Cafe Balcony is part of a strip mall and the sign outside merely reads "CAFE" in giant block lettering. It could just have easily read "BAIL BONDS" or "LIQUOR" as it was an inconspicuous strip mall shop facing loud, urban Santa Monica Boulevard. Yet upon stepping inside, the place engendered all of the warmth, character, and soul that the outside lacked. I was the first one in the shop (as I had arrived there on bus an hour before it opened, so I just read outside for an hour. Woops.) and I ordered an iced Americano and sat for two hours, doing homework, reading, and writing. The cafe's red walls, mismatched wooden chairs, and wacky music selection (ranging from electro-pop to alternative folk rock to smooth jazz to - get this - opera) felt like a cozy place to settle in for the day.

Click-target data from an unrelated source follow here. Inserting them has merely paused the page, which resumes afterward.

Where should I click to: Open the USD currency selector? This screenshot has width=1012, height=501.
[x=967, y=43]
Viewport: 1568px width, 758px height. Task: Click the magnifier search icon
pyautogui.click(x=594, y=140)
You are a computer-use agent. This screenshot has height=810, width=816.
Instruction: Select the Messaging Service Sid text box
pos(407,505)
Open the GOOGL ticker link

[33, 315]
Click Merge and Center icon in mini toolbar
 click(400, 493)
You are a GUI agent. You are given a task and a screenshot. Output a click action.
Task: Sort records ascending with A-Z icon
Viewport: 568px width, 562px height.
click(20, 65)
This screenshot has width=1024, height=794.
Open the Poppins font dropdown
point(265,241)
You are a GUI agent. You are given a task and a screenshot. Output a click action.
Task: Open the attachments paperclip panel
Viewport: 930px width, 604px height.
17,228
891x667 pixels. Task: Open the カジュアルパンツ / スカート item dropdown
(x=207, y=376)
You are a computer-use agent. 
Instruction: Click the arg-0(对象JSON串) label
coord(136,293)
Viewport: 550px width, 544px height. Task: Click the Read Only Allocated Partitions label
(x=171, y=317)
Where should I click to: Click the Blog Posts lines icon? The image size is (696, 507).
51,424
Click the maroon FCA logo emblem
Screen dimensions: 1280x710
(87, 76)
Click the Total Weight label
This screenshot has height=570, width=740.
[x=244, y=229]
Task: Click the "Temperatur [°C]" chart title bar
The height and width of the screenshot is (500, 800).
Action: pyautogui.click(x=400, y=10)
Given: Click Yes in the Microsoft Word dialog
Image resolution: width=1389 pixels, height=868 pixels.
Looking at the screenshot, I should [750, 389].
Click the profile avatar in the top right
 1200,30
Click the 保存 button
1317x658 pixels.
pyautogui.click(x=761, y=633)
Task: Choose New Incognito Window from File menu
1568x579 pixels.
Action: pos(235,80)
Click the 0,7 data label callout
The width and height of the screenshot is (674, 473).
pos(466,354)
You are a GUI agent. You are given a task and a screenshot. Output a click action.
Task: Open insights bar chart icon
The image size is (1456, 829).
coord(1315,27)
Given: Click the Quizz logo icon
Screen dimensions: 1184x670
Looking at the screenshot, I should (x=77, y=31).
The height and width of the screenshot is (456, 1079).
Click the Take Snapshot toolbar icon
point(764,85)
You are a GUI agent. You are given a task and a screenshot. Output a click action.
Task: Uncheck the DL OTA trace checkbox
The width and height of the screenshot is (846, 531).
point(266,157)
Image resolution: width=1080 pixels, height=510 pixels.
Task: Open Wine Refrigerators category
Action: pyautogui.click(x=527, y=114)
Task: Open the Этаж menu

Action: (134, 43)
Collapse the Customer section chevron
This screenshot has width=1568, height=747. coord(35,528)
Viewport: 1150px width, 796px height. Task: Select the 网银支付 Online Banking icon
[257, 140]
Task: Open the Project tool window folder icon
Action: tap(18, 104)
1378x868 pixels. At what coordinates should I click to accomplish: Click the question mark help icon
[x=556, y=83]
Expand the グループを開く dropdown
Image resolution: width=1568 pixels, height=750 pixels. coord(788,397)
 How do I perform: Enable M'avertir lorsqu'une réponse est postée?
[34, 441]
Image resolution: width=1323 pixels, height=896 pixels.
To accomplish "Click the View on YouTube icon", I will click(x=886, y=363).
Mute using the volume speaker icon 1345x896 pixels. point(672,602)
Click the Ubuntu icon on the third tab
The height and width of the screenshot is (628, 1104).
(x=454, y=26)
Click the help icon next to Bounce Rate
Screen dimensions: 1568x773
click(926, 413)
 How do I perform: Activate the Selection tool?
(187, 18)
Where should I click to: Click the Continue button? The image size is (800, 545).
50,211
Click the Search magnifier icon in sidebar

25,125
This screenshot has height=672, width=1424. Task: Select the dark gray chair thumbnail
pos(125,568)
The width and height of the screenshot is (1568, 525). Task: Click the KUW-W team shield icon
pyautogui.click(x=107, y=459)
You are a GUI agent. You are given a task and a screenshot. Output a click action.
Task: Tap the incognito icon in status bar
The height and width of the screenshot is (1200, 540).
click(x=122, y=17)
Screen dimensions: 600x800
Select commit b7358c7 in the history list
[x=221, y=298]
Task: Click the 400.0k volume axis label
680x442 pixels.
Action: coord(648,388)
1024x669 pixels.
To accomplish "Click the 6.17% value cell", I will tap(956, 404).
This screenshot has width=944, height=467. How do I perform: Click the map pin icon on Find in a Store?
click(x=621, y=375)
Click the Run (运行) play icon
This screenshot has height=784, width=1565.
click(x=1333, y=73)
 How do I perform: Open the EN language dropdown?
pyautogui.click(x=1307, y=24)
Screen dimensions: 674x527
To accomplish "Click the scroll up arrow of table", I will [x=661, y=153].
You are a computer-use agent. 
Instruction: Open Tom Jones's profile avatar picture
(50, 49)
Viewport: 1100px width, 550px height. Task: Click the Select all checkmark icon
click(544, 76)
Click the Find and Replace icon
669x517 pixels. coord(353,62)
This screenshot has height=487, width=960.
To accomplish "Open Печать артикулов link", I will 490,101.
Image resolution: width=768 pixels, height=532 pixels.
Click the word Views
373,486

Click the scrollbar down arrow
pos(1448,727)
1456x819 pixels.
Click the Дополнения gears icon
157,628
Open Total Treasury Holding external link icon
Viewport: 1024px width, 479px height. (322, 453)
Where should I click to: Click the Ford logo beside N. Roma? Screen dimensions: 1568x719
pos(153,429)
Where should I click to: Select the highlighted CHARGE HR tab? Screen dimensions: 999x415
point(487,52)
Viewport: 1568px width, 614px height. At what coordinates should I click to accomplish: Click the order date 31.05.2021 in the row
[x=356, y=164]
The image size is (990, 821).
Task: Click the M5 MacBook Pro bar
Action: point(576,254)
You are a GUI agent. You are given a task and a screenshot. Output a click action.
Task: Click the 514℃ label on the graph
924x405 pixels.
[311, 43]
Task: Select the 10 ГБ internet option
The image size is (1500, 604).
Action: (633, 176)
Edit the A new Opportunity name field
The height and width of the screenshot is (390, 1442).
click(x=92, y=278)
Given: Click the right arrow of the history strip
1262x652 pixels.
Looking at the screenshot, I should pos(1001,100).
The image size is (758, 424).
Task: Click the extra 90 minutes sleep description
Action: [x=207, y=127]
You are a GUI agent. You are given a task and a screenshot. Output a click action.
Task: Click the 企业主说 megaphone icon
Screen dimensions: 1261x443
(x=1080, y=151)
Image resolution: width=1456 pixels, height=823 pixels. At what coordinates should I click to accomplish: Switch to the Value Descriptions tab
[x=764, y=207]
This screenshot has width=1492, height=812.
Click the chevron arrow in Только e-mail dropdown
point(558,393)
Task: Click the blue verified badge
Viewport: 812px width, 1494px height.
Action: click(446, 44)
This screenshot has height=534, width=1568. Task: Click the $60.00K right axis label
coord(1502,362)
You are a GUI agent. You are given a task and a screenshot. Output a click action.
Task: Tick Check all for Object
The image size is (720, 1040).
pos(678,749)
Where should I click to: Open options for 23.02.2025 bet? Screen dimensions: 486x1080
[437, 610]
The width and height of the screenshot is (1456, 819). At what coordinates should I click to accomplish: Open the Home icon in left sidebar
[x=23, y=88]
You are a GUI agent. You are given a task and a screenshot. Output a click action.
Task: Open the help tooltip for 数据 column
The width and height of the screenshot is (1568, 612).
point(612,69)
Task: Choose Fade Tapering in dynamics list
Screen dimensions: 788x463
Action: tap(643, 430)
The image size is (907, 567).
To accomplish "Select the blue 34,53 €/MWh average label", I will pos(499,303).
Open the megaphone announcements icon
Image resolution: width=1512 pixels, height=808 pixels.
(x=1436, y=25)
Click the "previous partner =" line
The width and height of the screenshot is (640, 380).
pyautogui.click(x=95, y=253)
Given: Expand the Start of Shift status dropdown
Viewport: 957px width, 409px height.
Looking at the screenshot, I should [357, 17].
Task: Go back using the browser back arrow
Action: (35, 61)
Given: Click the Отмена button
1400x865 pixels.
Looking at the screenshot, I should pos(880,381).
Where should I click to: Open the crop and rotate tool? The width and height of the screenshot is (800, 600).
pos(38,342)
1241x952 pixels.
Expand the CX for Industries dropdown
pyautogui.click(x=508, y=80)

With each breath I took, the smell of coffee warmed me all the way through my body. Sitting there is what I imagine going to a cafe in Paris would be like (as cliche as that sounds): no one rushes you, everyone is reading their own great books and simply enjoying time to reflect, focus, and rejuvenate. I appreciate coffee shops that don't rush you out, that don't tell you when to leave, and don't encourage you to act "artsy" if you don't want to. There are a lot of pretentions around sitting in a coffee shop and "being an artist," but when it comes down to it, when you have a place like Cafe Balcony that is simply pleasant and encourages time to just sit and reflect and be, that's enough for me to not worry about what anyone else may think of me. That must ultimately be the most freeing experience and I appreciate it after a week of feeling like I had to live up to academic/social expectations.

As far as my other past few days go, I'm simply going to state what I appreciated: Wednesday I appreciated my USIE classmates (that is, other students teaching undergraduate seminars at UCLA in the spring like me) and Thursday I appreciated dancing with my co-workers to Depeche Mode (what a freeing experience that was, too!).

What a peaceful, lovely day thus far.